Sensorama, la realtà virtuale degli anni ’60

Da qualche tempo stiamo assistendo ad una progressiva convergenza di due dei poli del mondo dell’intrattenimento: il cinema e i videogiochi.

Il catalizzatore che fomenta questa convergenza si chiama “immedesimazione”: in campo cinematografico le nuove tecnologie permettono di creare opere che portino lo spettatore non più “davanti allo schermo”, ma “dentro al film” (è una filastrocca ripetuta miliardi di volte in occasione dell’uscita nelle sale di Avatar) mentre nel campo videludico – che di sua natura offre già una forte componente di interazione – si tendono a creare titoli dalla consistente struttura narrativa, in maniera che il gioco non sia più una semplice attività fine a se stessa ma possa assurgere al rango di “esperienza”.

Ovviamente l'”immedesimazione” non è solamente il connubio di una storia coinvolgente e di una componente di interazione. Affinché si possa parlare di vera immedesimazione è necessario che tutti i cinque sensi vengano coinvolti nell’esperienza di fruizione. Quali saranno pertanto i prossimi passi volti a seguire il traguardo dell’immedesimazione?

Nel 1962 antesignano di questa concezione, ovvero del coinvolgimento dell’intera percezione sensoriale in un’esperienza di intrattenimento, fu Morton Helig, a tutti gli effetti il vero padre del concetto di realtà virtuale, con la costruzione di un ingombrante macchinario meccanico chiamato Sensorama.

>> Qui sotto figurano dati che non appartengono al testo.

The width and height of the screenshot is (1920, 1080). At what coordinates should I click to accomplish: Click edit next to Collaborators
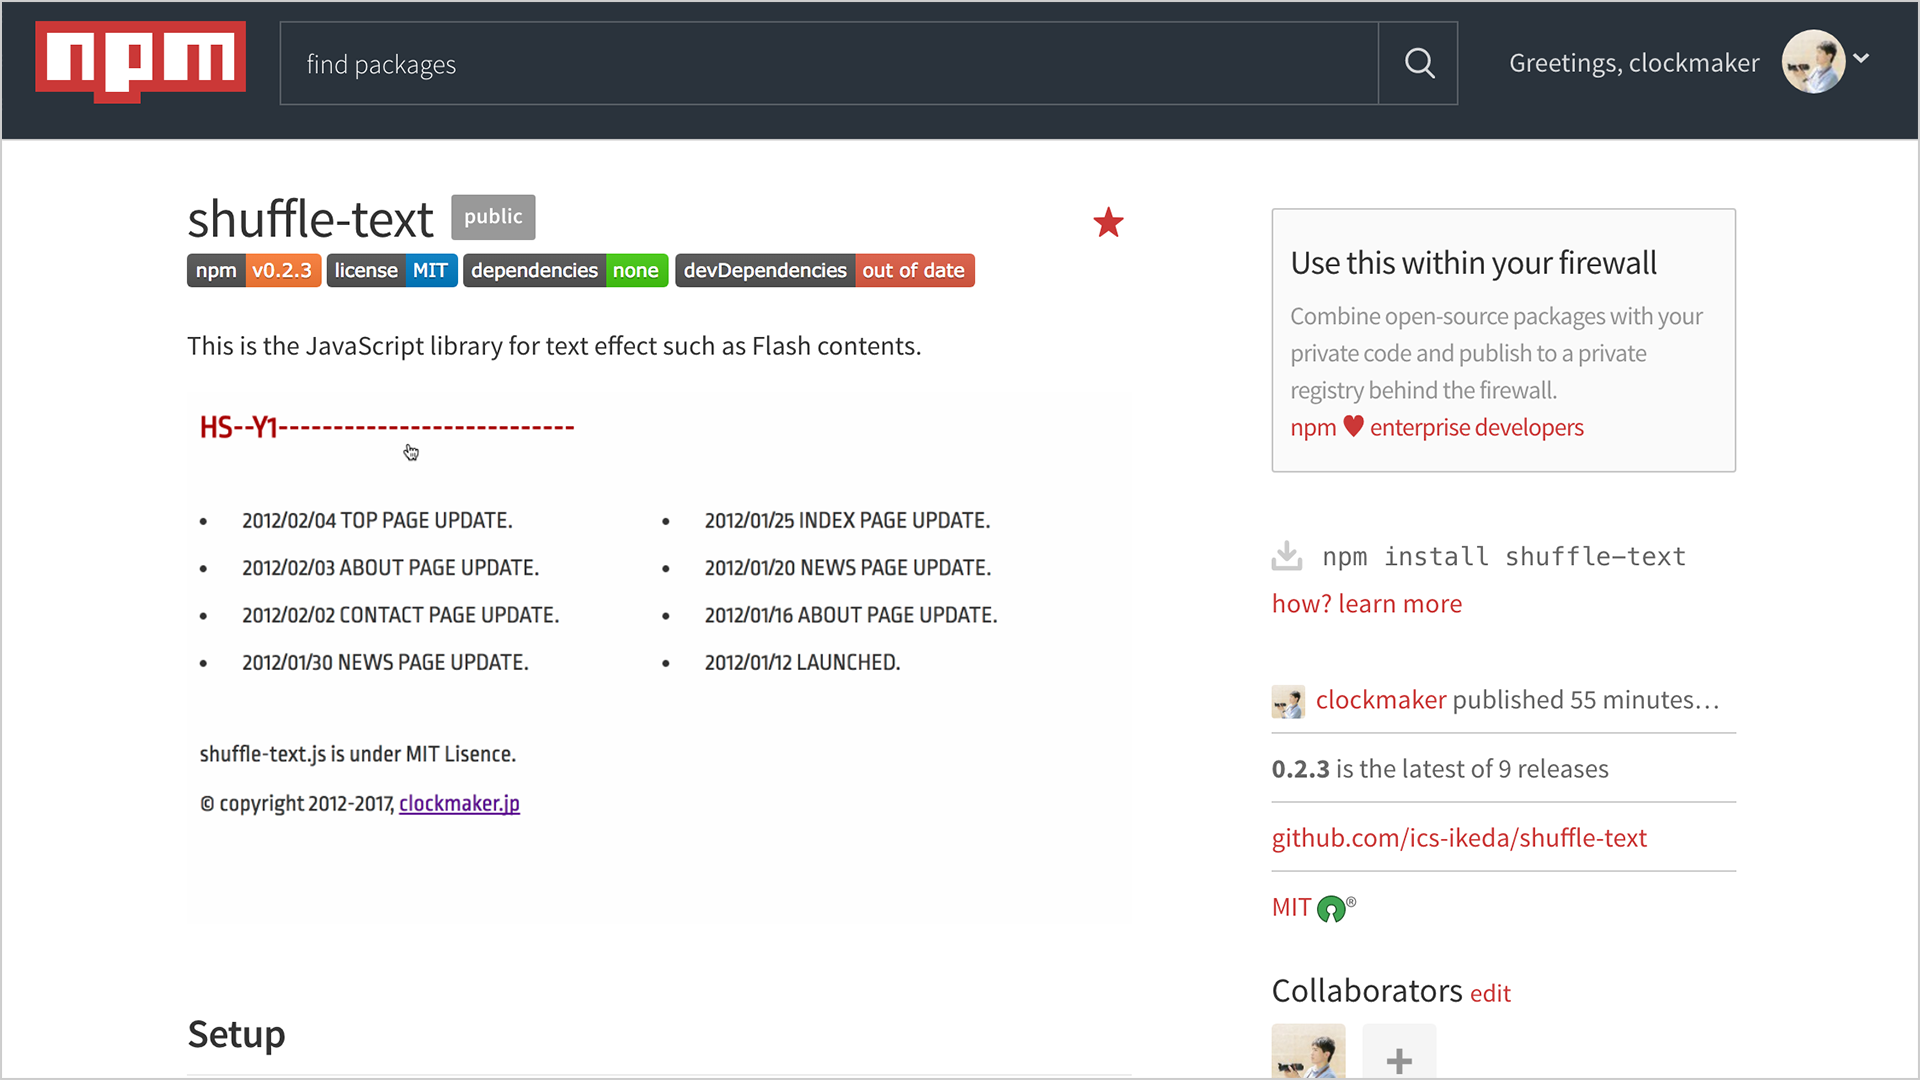pyautogui.click(x=1490, y=994)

L’aspetto ricorda quello di un cabinato da sala giochi: l’utilizzatore di Sensorama poteva prendere posto dinnanzi ad uno schermo in grado di mostrare immagini stereoscopiche, corredato di meccanismi per la diffusione di aromi e odori e di altoparlanti stereo, canalizzatori d’aria per simulare l’effetto del vento sul volto. L’utente andava ad accomodarsi su un sedile dotato di contrappesi e leve per le sensazioni di ondeggiamento del corpo e appoggiava le mani su un manubrio per la restituzione delle sensazioni tattili.


Sensorama, di cui fu prodotto un solo prototipo per via dell’incapacità di trovare qualche finanziatore sufficientemente folle da a supportare Helig, dava la possibilità di fruire di cinque brevi spezzoni audio-tattilo-olfatto-visivi in grado di farne apprezzare le potenzialità.

Le tecnologie disponibili attualmente sono in grado, certo almeno sulla carta, di poter dare una nuova primavera al progetto Sensorama di Helig. Pensiamoci: le tecniche per la stereoscopia, pur considerabili ancora “acerbe” per molti versi, sono in grado di restituire una convincente percezione visiva della spazialità. I sistemi audio a molteplici canali riproducono una buona spazialità sonora. La realizzazione di guanti e calzature contenenti sia sensori di movimento, sia dispositivi per il feedback tattile non è nulla di impossibile. Magari poco più ingombrante, ma comunque fattibile, un sistema capace di simulare l’azione di forze sul corpo umano (forza centrifuga e forza di gravità, giusto per citare le prime che mi vengono in mente). Sicuramente niente di avveniristico un diffusore di odori, aromi, spruzzi e sbuffi d’aria, tant’è che qualcosa di simile viene già realizzato in alcuni parchi di divertimento a tema per la proiezione di spettacoli in 4D.  Lo stesso Avatar è stato proiettato in 4D in Corea.

E’ davvero così futuristico pensare ad un qualcosa che, basandosi su una adeguata commistione di tecnologie, possa essere  una completa fusione tra film e videogioco? Un’esperienza immersiva a tutto tondo, dove narrazione e interazione siano legate a doppia mandata, un’esperienza che ci ponga davanti a scelte e a conseguenti evoluzioni diverse (un po’ come le storie a bivi di Topolino). Dove magari tutti i sensi potranno concorrere in maniera concreta all’evoluzione della “storia interattiva”, cioè recuperando la loro funzione primaria di raccolta di informazioni e non più di semplice “mezzo” per la conquista dell’immersività.

Quanto si assottiglierà (e con che velocità) il confine tra reale e virtuale?